2007-04-02 Thread Eric Blake-1

> Even on Linux, the fflush man page doesn't mention input streams:
> 
>http://www.die.net/doc/linux/man/man3/fflush.3.html
> 
> So it seems that using fflush(stdin) is probably the wrong thing
> to do altogether for a portable application.

On the contrary, it makes it sound like we write a gnulib module
that implements POSIX semantics of fflush, which creates a
function rpl_fflush that calls fpurge or __fpurge under the hood
when the regular fflush is broken on input streams; then portable
applications can assume POSIX semantics for fflush.

-- 
Eric Blake

-- 
View this message in context: 
http://www.nabble.com/Re%3A-seekable-stdin-test-failure-on-OS-X-tf3505729.html#a9794974
Sent from the Gnulib mailing list archive at Nabble.com.





Re: seekable stdin test failure on OS X

2007-04-02 Thread Ben Pfaff
"Gary V. Vaughan" <[EMAIL PROTECTED]> writes:

> So it seems that using fflush(stdin) is probably the wrong thing
> to do altogether for a portable application.

ISO C89 and C99 say that fflush(stdin) yields undefined behavior,
so I'm inclined to agree.
-- 
Ben Pfaff
[EMAIL PROTECTED]





Re: seekable stdin test failure on OS X

2007-04-02 Thread Paul Eggert
Ben Pfaff <[EMAIL PROTECTED]> writes:

> ISO C89 and C99 say that fflush(stdin) yields undefined behavior,
> so I'm inclined to agree.

It's more complicated than that, I'm afraid.

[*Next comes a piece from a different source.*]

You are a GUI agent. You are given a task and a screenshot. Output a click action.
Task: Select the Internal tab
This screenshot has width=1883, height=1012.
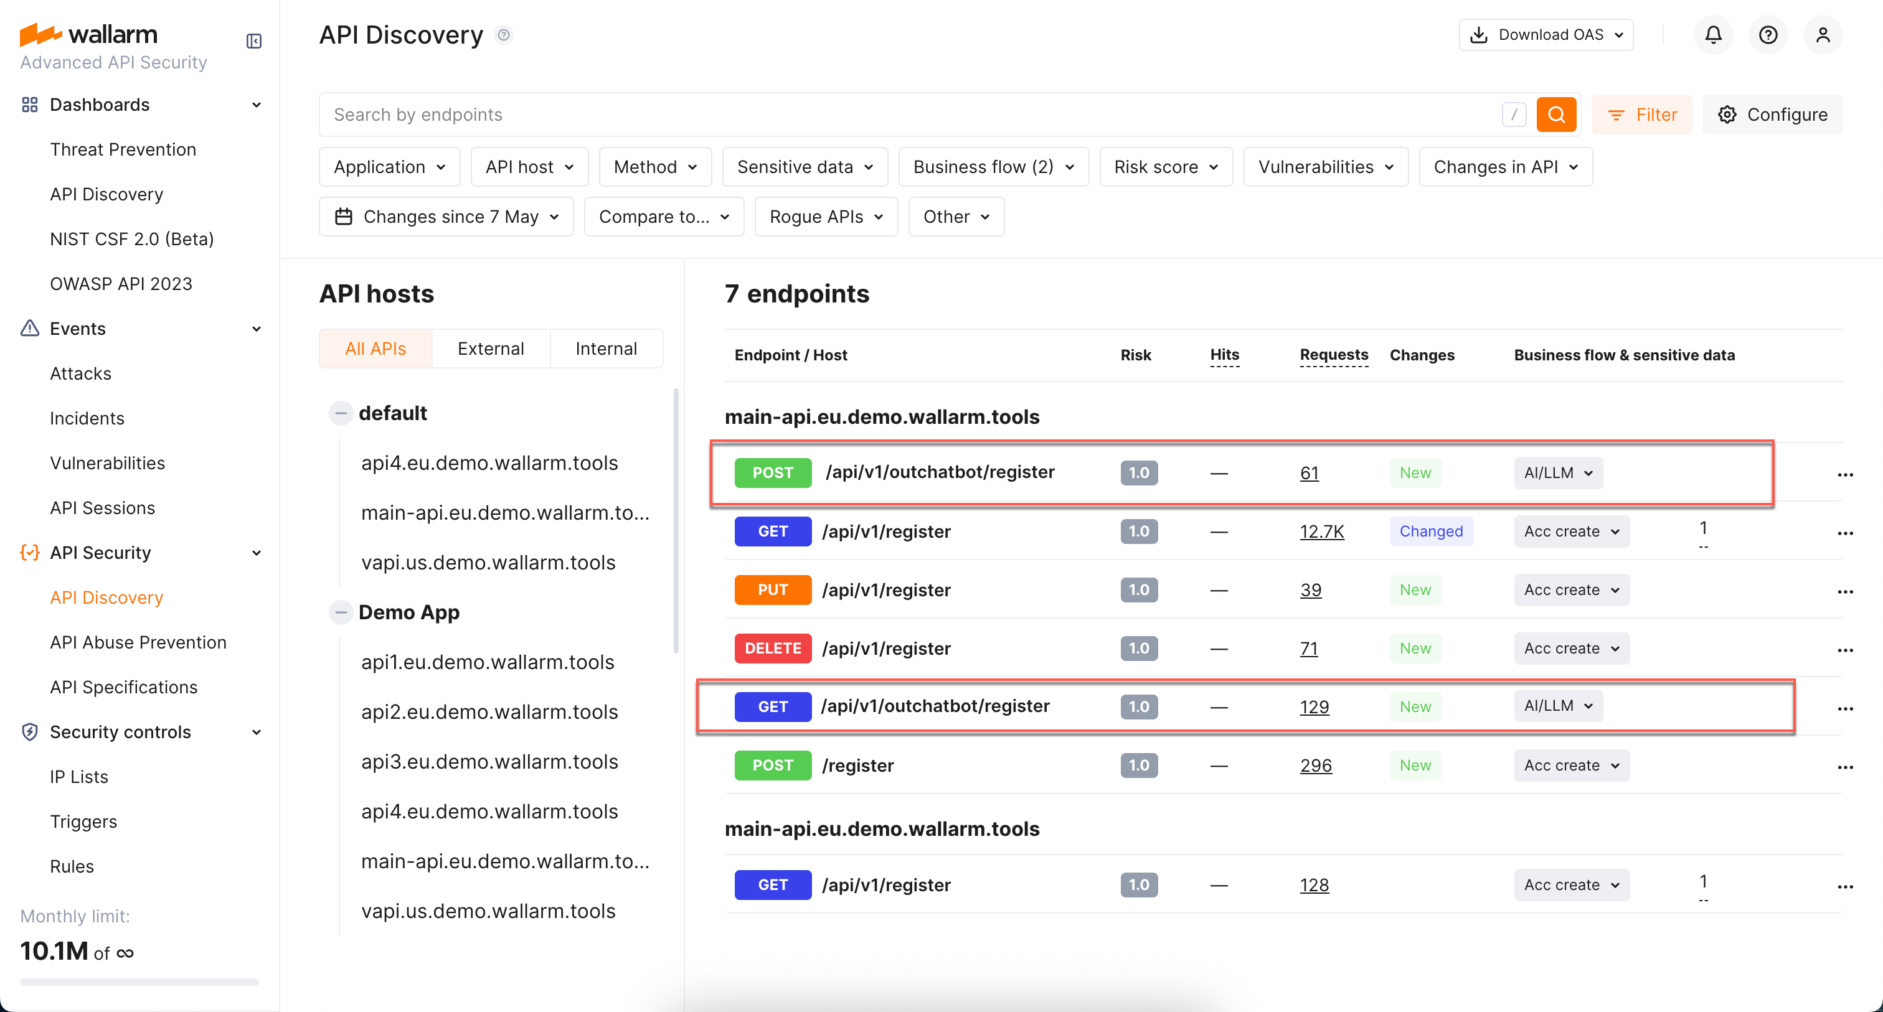pos(606,349)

Here's how I remember it; I haven't checked the actual documents.  In
the late 1980s the POSIX committee decided that fflush (stdin) should
flush the input buffer and (on seekable devices) restore the input
position on the underyling file descriptor to match the position in
the stream.  At some point in the mid-1990s this requirement was
weakened to be more like (but not exactly like) ISO C89.  However, in
the latest POSIX it's stronger again, and is more like the late 1980s.

Part of the problem is that this area is so complicated that almost
nobody other than standards nerds understands the wording.  (And most
of them probably don't understand it either.)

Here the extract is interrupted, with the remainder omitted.